Well, it’s darker and creepier, all right, and I suppose it deserves a point or two for not shovelling the usual dumb-ass shtick. And yes, Rogen’s Ronnie Barnhardt, a psychologically distressed mall cop, represents a new level of myopia and malignancy in big-screen comedy. And so yes, Jody Hill, the director-writer, has certainly avoided the usual b.s.

Except he doesn’t in the end. Or in the beginning and the middle, for that matter. Observe and Report is my idea of amateurish, sloppy, and even cowardly crap. I didn’t completely hate it, but I was constantly scowling and seething at Hill’s flaunting of the absurd unreality of it, and I never laughed once. Sorry, but take away the shock value and it’s a deplorably bad film.

I blame the SXSW critics for building it up too much. If I had gone to this thing cold I might have come out feeling a bit more accepting or at least forgiving.

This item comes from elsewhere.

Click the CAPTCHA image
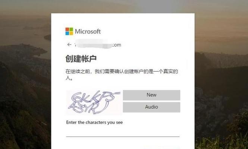Screen dimensions: 248x149 94,102
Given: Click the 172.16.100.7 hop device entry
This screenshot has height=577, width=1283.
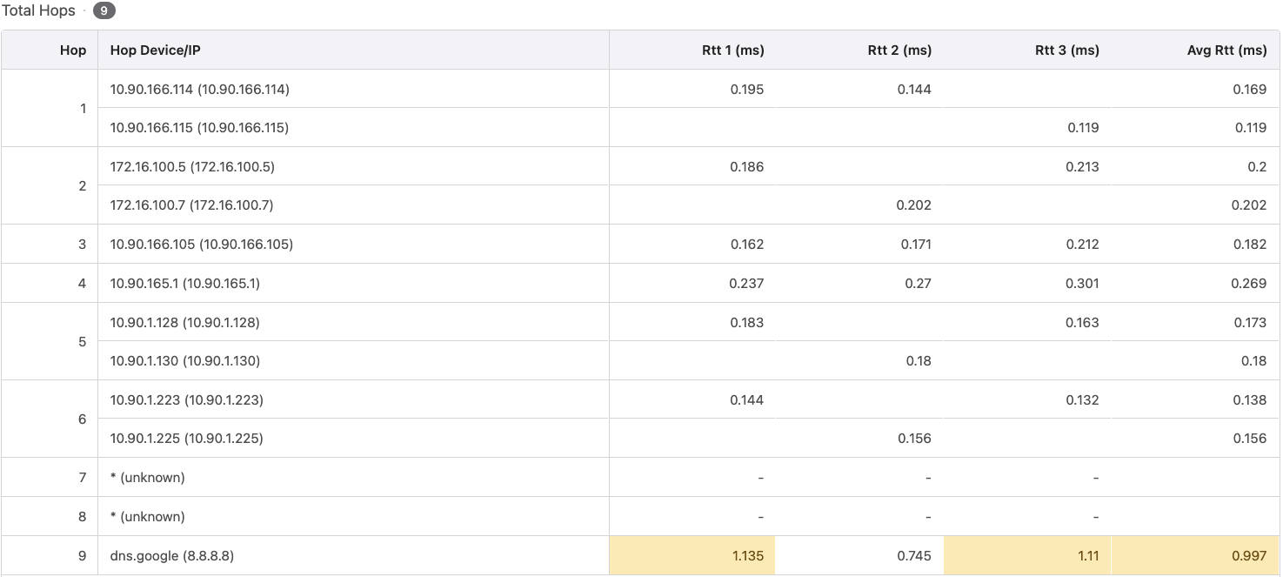Looking at the screenshot, I should (192, 205).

But to say that Hill’s film is coming from a similar aesthetic or stylistic zip code as Martin Scorsese‘s Taxi Driver shows appalling judgment. And to express serious excitement about it means…I don’t know, that certain critics have been bored with recent films and are lunging at straws?

There’s no way you can listen to guys like New York‘s David Edelstein (“earns its cathartic climax”) or Cinematical‘s Scott Weinberg (“a wonderful freakin’ thing”). Trust me, they’re jerking themselves off.

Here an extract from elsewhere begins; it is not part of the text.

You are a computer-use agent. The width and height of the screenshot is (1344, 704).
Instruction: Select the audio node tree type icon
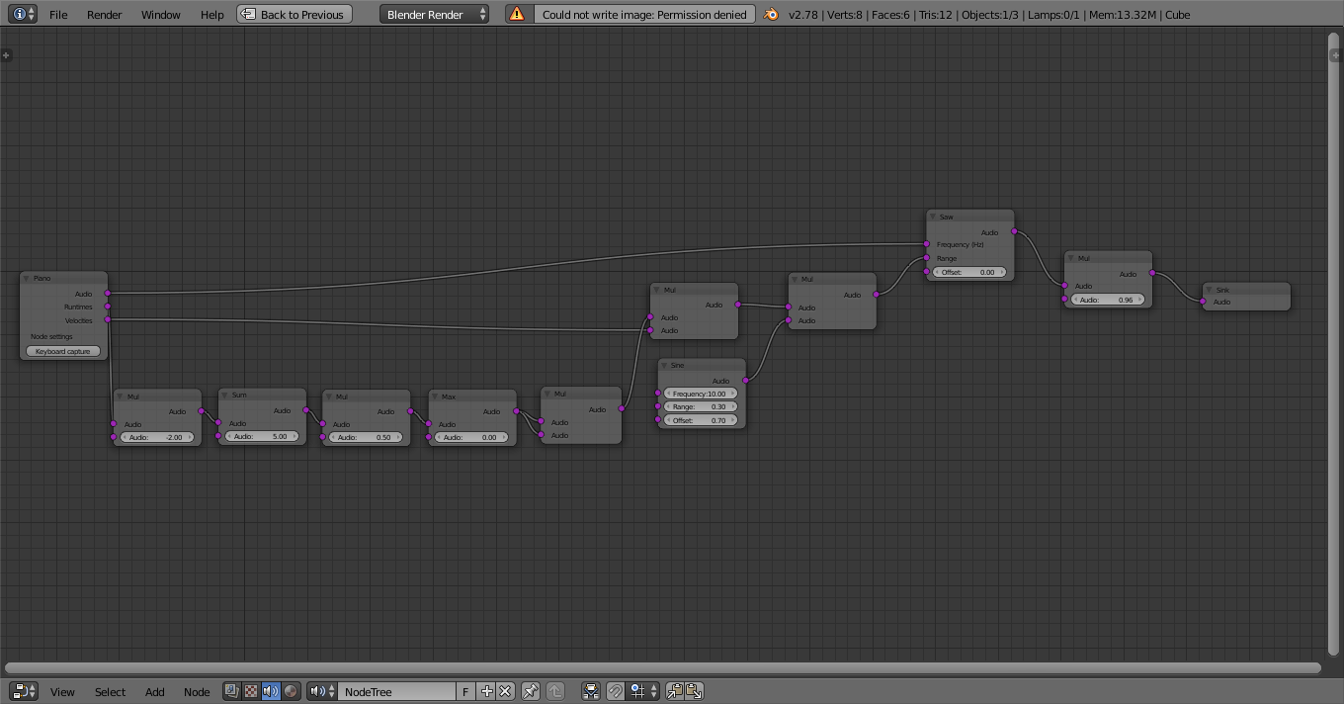click(x=271, y=691)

Observe and Report is basically absurdist shtick with no investment in any kind of human behavior you can even begin to half-believe. Which Hill had to sell in order for the twisted-Ronnie stuff to kick in to any degree. The lesson for me is that Hill lacks even rudimentary skills in the building of story or theme or verisimilitude. He obviously thinks he’s on to something here because he’s nervy. Which he is — I’ll give him that. But there’s a lot more to this game.

It’s one thing to make a stupid comedy with idiotic occurences that could never happen in real life, but Observe and Report is trying to do something else here — to look with some degree of semi-comic honesty into the enraged and diseased heart of a lonely fat bipolar nerd (Rogen) who was brought up dysfunctionally and creepily by an alcoholic and once-promiscuous single-mom (Celia Weston).

Observe and Report has instead persuaded me that Hill is a copout compromiser who lacks the courage of his interests and instincts. He’s made a semi-dark nerd-psychopath comedy and (just to be safe) a moronic, logic-free, dumb-ass Paul Blart comedy with an ending that…I’d better be careful here. I could certainly call it radically un-Bickle-esque. Unless you believe (like me) that everything that happens in Taxi Driver after the Lower East Side shootout is Bickle’s fantasy.

I found the Observe and Report finale infuriating for a film that is supposedly delving into the dark side and dealing with human derangement with at least a semblance of bluntness.

I haven’t time to get into the performances (need to be in the city to deposit a check)…later.